Oppressors can’t function without supporters. Those fighting oppression, can.
Even one person standing up for justice inspires a million others. Recall the iconic pictures of the one person standing before the tank in the long-forgotten Tiananmen Square. Yes, that still didn’t stop the massacre which the US, UN, U&Me have all chosen to forget. Yet that image lives on and inspires me at least. And I am sure many more. It is a tribute to people of courage that this was not the only such instance, photographed or not. So, to repeat myself, ‘Oppressors can’t function without supporters. Those fighting oppression, can.’
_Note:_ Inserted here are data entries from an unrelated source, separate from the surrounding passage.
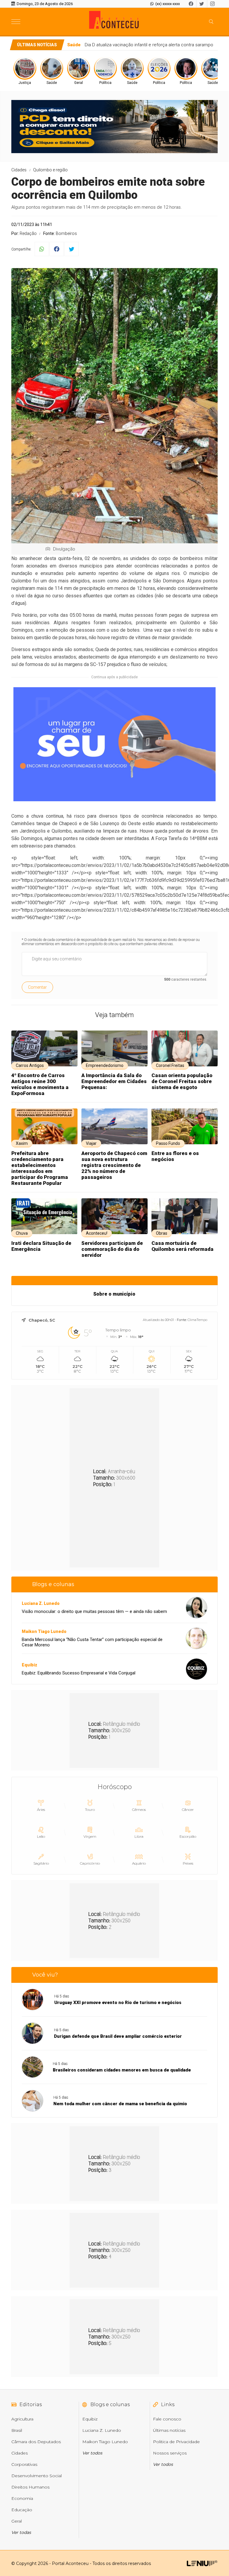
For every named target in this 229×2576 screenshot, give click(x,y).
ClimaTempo (197, 1320)
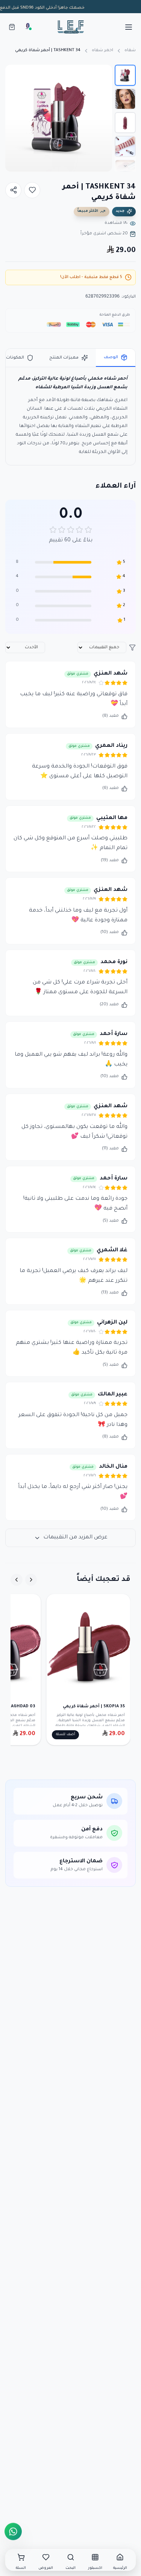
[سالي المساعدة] (27, 27)
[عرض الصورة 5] (125, 170)
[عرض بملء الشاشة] (17, 76)
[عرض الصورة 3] (125, 122)
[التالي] (17, 1580)
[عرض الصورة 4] (125, 146)
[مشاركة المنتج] (13, 190)
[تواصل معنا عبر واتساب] (13, 2530)
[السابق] (31, 1580)
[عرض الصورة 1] (125, 75)
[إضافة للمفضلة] (32, 190)
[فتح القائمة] (128, 27)
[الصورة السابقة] (103, 118)
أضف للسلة (65, 1735)
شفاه (130, 50)
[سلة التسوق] (11, 26)
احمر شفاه (102, 50)
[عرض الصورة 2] (125, 98)
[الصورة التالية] (14, 118)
Autonomy is to understand that we, each one of us individually, is incredibly powerful. That all change begins with the individual person, man or woman. It is only when one person stands up, that others join. As in the case of Spartacus the Hollywood movie about the slave who fought the Roman Empire and eventually lost. When the slave army was defeated and surrounded, the Roman Commander announced, ‘If you give up Spartacus, your lives will be spared and you can go back to your former jobs (as slaves). If not, every one of you will be crucified.’ There was silence.
Then one man stood up and said, ‘I am Spartacus.’
Then another stood up and said, ‘I am Spartacus.’
Then a third and a fourth until the entire slave army stood up together and proudly shouted, ‘I am Spartacus.’
That is because Spartacus had changed, from being a person, to being an ideal, a goal worth dying for, a legacy worth leaving behind.
That is the power of autonomy.
I know that what I described above is Hollywood’s rendering and a liberal dose of imagination, but nevertheless it makes the point of what I am saying here, that when people choose to exercise their autonomy, good things happen, change happens, human dignity is restored and the world is a better place to live in.
And the alternative?
Keep blaming the world for your failures, your laziness and your inertia.
The very meaning of autonomy is to take a stand. To stand up and say, ‘No matter what orders, no matter that I need the job, no matter what anyone says, I will not be a part of injustice.’
It is to stand up and say, ‘There is a price to pay for standing up and a price to pay for keeping silent. I will stand up because I know that the price to pay for remaining silent is far higher.’
Remember the words of Pastor Martin Niemoller (14, January, 1892-6 March 1984)
“First, they came for the Communists, and I did not speak out, because I was not a Communist. Then they came for the Trade Unionists, and I did not speak out, because I was not a Trade Unionist. Then they came for the Jews, and I did not speak out, because I was not a Jew. Then they came for me and there was no one left to speak for me.”
Living is about choosing. To take a stand is a choice. To do nothing is also a choice.
And all choices have price tags.
That is why I ask myself, “If not now, when? If not me, who?”